Scala - Shortest Path Between Two Nodes Recursive Algorithm

Question

I am implementing Dijkstra's shortest path algorithm recursivingly in Scala, but I am having some trouble. I am getting the incorrect output for nodes 3 to 2, called like this, shortestPath(3, 2, x, BitSet.empty). This outputs 6, but the correct answer should be 7. I cannot seem to figure out what's wrong with my code.

var x = ListBuffer(ListBuffer(0, 2, 3, 4), 
                   ListBuffer(2, 0, 0, 0), 
                   ListBuffer(3, 0, 0, 0), 
                   ListBuffer(4, 0, 0, 0))

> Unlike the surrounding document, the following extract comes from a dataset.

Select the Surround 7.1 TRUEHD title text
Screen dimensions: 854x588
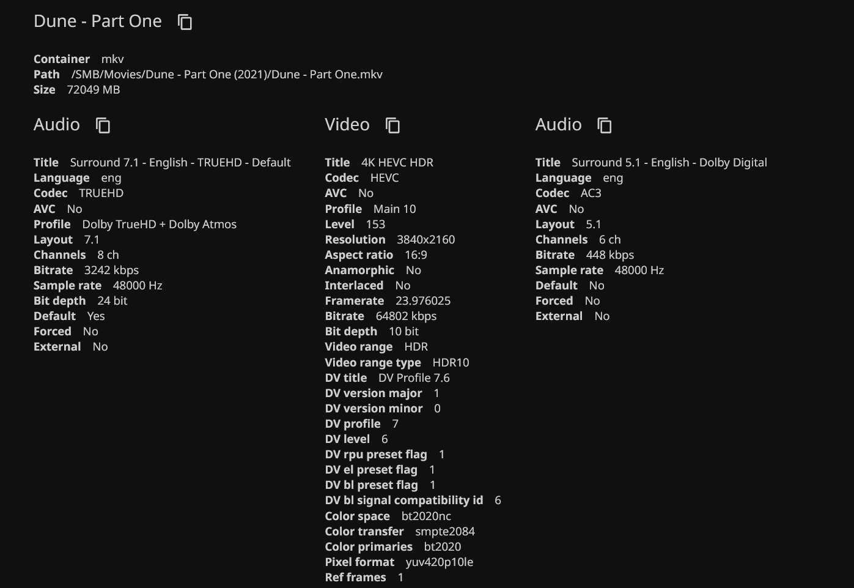[x=180, y=163]
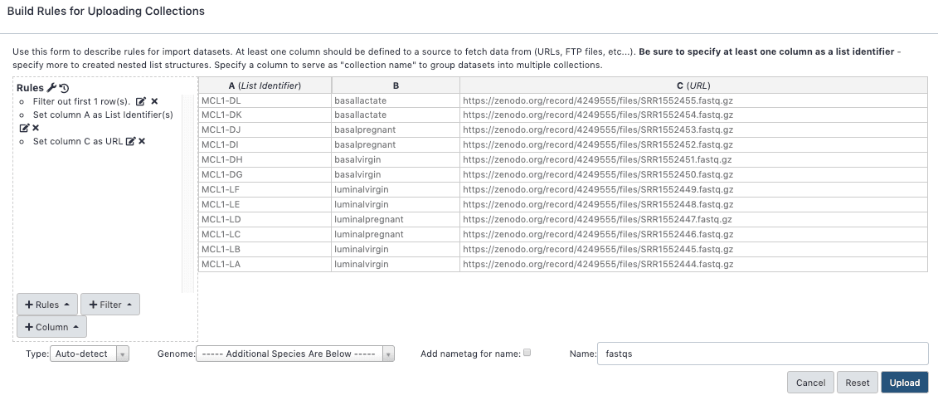Edit the 'Set column A as List Identifier' rule

(x=24, y=128)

My code is here shown below.

def shortestPath(cur: Int, dest: Int, graph: ListBuffer[ListBuffer[Int]], visited: BitSet) :Int = {
    val newVisited = visited + cur
    if(cur == dest) 0
    else {
      var pathLength = for(i <- graph(cur).indices; if(!visited(i) && graph(cur)(i) > 0)) yield {
          graph(cur)(i) + shortestPath(i, dest, graph, newVisited)
        }
      if (pathLength.isEmpty) 0 else pathLength.min
      }
    }

Answer 1

As pointed out by obourgain, the critical error of the code is at interpreting the min-distance as 0 when two nodes are not connected.

The min-distance between two nodes should be infinity if they are disconnected, this is because the cost of two disconnected nodes must be greater than the cost of any connected nodes, and one simple fix to your code is to identify infinity with Int.MaxValue.

def shortestPath(cur: Int, dest: Int, graph: ListBuffer[ListBuffer[Int]], visited: BitSet) :Int = {
    val newVisited = visited + cur
    if(cur == dest) 0
    else {
        var pathLength = for(i <- graph(cur).indices; if(!visited(i) && graph(cur)(i) > 0)) yield {
            val sLen = shortestPath(i, dest, graph, newVisited)
            if (graph(cur)(i) > Int.MaxValue - sLen) Int.MaxValue else graph(cur)(i) + sLen // change #1
        }
        if (pathLength.isEmpty) Int.MaxValue else pathLength.min // change #2
    }
}

This modification will give the expected answer Int = 7 when invoking shortestPath(3, 2, x, new BitSet()).

The code commented with "change #1" is to prevent integer overflow when the destination node is not reachable by the neighbor node (thus the min-distance is Int.MaxValue), and the code commented with "change #2" is to treat the min-distance between two nodes as "infinite" when they are disconnected.

Answer 2

The error is on the last line:

  if (pathLength.isEmpty) 0 else pathLength.min

If pathLength.isEmpty, it means the two points are not connected. However, the function returns 0, which is interpreted as a connection with weight 0.